Saturday, July 27, 2013

Her husband is a cheater. Should you tell her?

My mother was twenty-five-years-old when she learned her husband Carlos was an adulterer.

Everyone in her small town of Fosston, Minnesota knew - but she didn't have a clue.

Later in life she told me how she misread the quiet signs.

"Everyone tried to tell me," she said.  "But I didn't want to know."

Everywhere she went, she said, picking strawberries, Ladies' Aid meetings, shopping for produce at the fruit market, the other married women treated her with a strange respect.

They stopped speaking when she approached.  They whispered as she departed. The ones who knew her best huddled around her, asking again and again if she had any "news."

Sometimes, my mother thought she saw pity in their eyes, worry.

But hindsight, she said, is always 20/20..

Then, one steamy August afternoon, Carlos came home early from the butcher shop and confessed.

He was sleeping with a seventeen-year-old girl named Phyllis.  Phyllis, he told my mother, was pregnant.

"And I don't believe her," Carlos pleaded. "I don't believe a word she says.  Give me six months, Bernice.  Six months alone, at the cabin with her.  I'll prove her wrong and come back to you."

And so it came to pass that  my mother moved her two children back to her father's house in St. Paul and became a "divorcee".

The year was 1938, and it was not easy rebuilding a shame-ridden life among  judgmental,  irritated Swedes.  Even so, my mother worked hard to remove the taint and scandal of abandonment.

Nothing was righted until nine years later when she married Hans, my father.

The power of lies.


Flash forward eighty-something years.

Carlos is dead.  So is his childless widow, Phyllis.  My mother and father are dead too.

But the lessons of all their intertwined lives continue to educate. 

Living in a family devastated by lies,  I learned the importance of always speaking the truth, no matter how difficult.

But sometimes,  the truth is wrapped in bad news.  And bad news is hard to deliver.

Still - if my mother were still alive, she would say what she always said.

The truth never hurt anyone.  And if it does, the pain is always worth the knowledge gained.

So, at midsummer, when I'm certain several of my women friends are unaware of the antics of their ne'er do well spouses, I offer . . . .

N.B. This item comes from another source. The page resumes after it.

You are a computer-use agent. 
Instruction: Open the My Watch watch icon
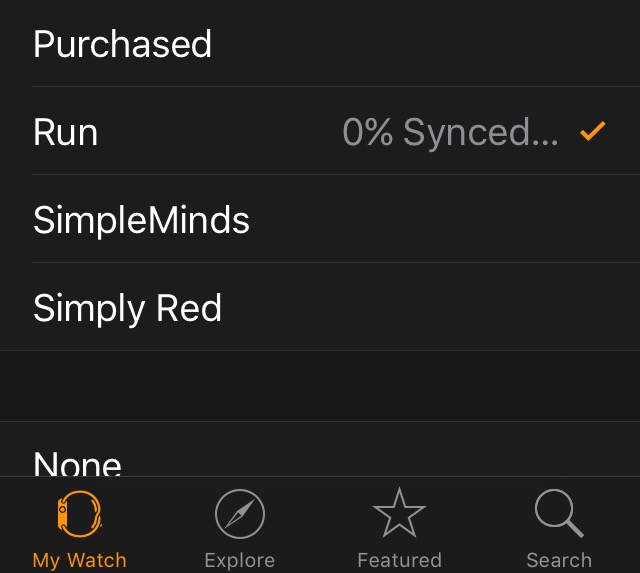point(80,516)
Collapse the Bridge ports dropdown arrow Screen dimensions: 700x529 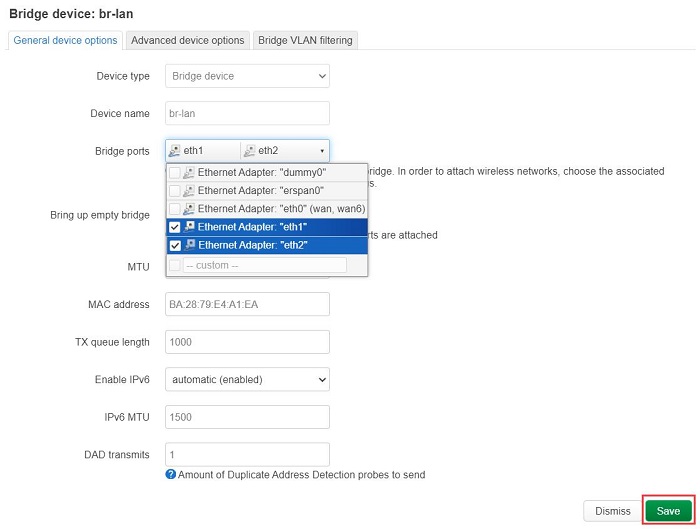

Five simple rules for sharing the worst news possible.

  1. Be certain your facts are correct.  Verify, verify, verify. 
  2. Before you contact her, contact him.   Warn the cheater.  Tell him you're about to blow the lid off his lies - unless he tells his wife the truth.  Give him a deadline - but be careful.  A trapped animal strikes out at anyone - so make certain you deliver this message in a bright, sunny place, surrounded by strangers.  And then - leave town for a few days.  Better safe than sorry.
  3. You're wondering what to say and how to say it?  Phone her - and say this.   "I have information about your marriage.  I want to share it with you, but I won't do so if you do not want to hear it." 
  4. She'll beg you to tell her - but never, never drop the bomb over the phone.   Offer to meet. 
  5. Bring flowers.  Bring a bottle of wine.  Bring a box of Kleenex and all your support. 
You will be surprised how easily the words come, once you see her.

Another thing that grows in the sunshine;  friendship.